Based upon the foregoing, and the files, records, and proceedings herein, IT IS HEREBY ORDERED that:
1. Plaintiffs' Motion to File a Second Amended Complaint Pursuant to Rule 15 and to Add an Additional Class Representative Pursuant to Rule 23 of the Federal Rules of Civil Procedure (Doc. No. ) is GRANTED IN PART and DENIED IN PART as follows:
a. The Court hereby CERTIFIES a SUBCLASS of the ERISA plans that participated in Wells Fargo's securities lending program. The following entities shall be included in the subclass: (1) Twin City Hospital Workers Pension Fund; (2) The Schwan Food Company Retirement Savings Plan; (3) Longview Fibre Company; (4) ABC Retirement Plan for Cooperatives; (5) Alliant Energy Master Retirement Trust Plan; (6) Bemis Company, Inc. Master Pension Trust; (7) ITT Corporation - Employee Benefits Trust; (8) ITT Corporation - ISP for Salaried Employees; (9) Les Schwab Profit Sharing Retirement Trust; (10) MDU Resources Group Inc. Master Trust; (11) Omaha Construction Industry Plans; (12) Presbyterian Healthcare Services; (13) Presbyterian Healthcare Services Employees Pension Plan; (14) Smithfield Foods, Inc.

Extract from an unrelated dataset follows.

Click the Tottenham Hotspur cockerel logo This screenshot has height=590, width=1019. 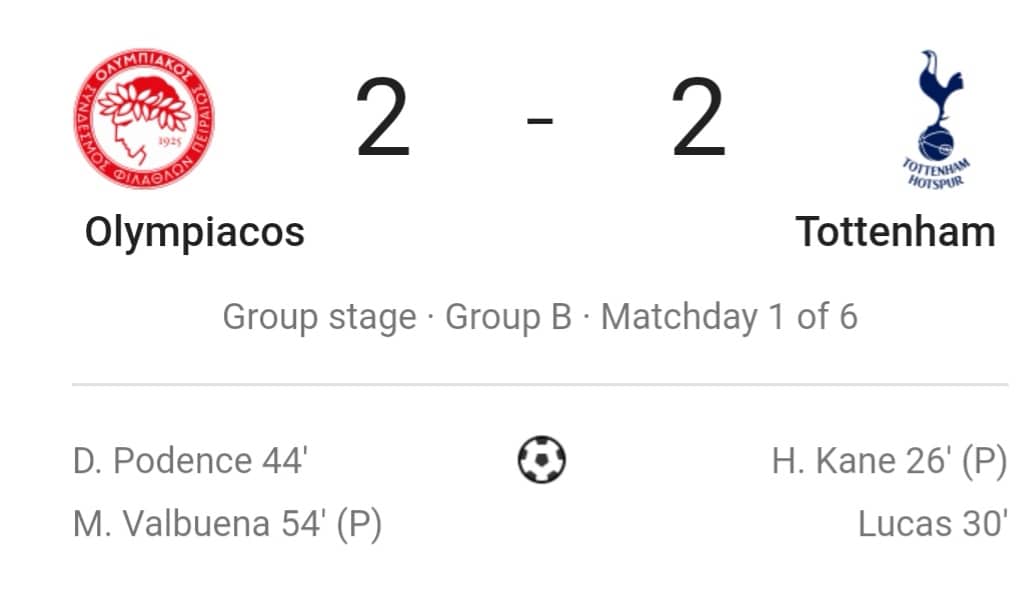[x=936, y=120]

Master Trust; (15) Arizona Laborers Teamsters Local 395 - Pension Trust Fund; (16) Arizona Laborers Teamsters Local 395 - Defined Contribution Fund; (17) Arizona State Carpenters Defined Contribution Fund; (18) Arizona State Carpenters Pension Trust Fund; (19) Construction Industry & Laborers Health & Welfare Trust; (20) Construction Industry & Laborers Pension Trust; (21) New Mexico Electricians' Retirement Benefit Fund; (22) New Mexico Pipe Trades Health and Welfare Trust Fund; (23) New Mexico Pipe Trades Pension Fund Plan B; (24) Operating Engineers' Local 428 Defined Contribution Fund; (25) Operating Engineers' Local 428 Pension Fund; (26) Arizona Pipe Trades Defined Contribution Trust Fund; (27) Arizona Pipe Trades Pension Trust Fund; (28) Chicago Painters and Decorators Pension Plan; (29) Denver Area Meat Cutter and Employers Pension Plan; and (30) Rocky Mountain UFCW Unions & Employers Pension Plan.

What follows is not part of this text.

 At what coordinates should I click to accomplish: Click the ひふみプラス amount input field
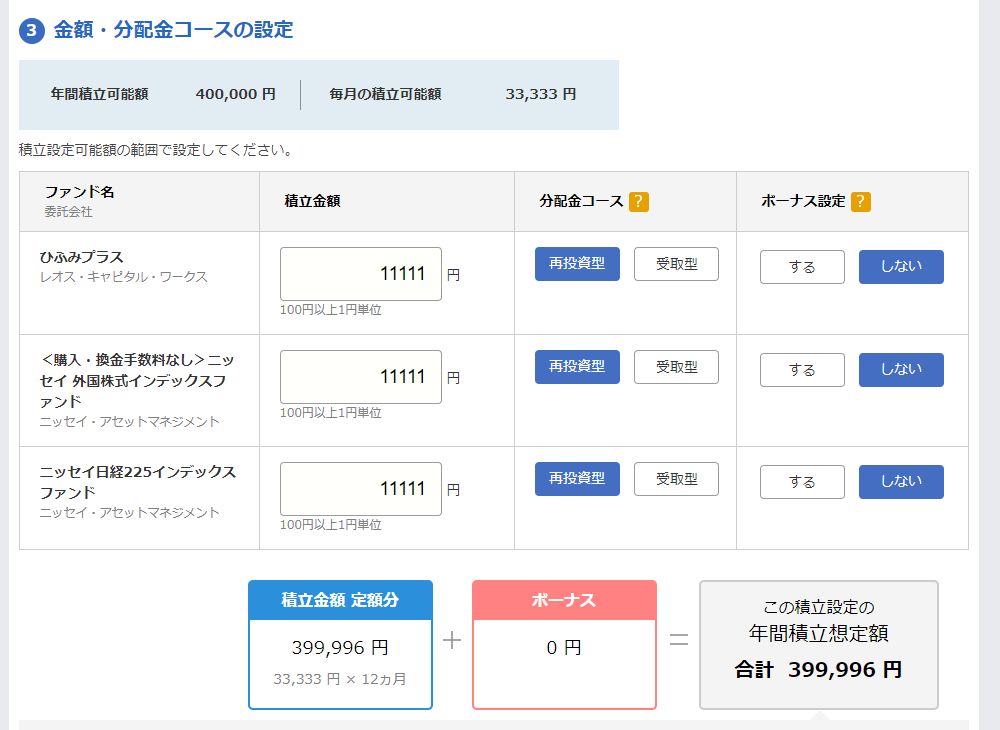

b. The following entities are hereby APPOINTED REPRESENTATIVES of the ERISA subclass: (1) The Board of Trustees of the Arizona State Carpenters Pension Trust Fund; and (2) The Arizona State Carpenters Defined Contribution Trust Fund.
c. The claims of the ERISA subclass in this action shall be limited to Count I of the Second Amended Complaint (Doc. No. ): Breach of Fiduciary Duty.
2. Wells Fargo Bank, N.A.'s Motion for Reconsideration on Decertification of the Separately Managed Accounts (Doc. No. ) is DENIED.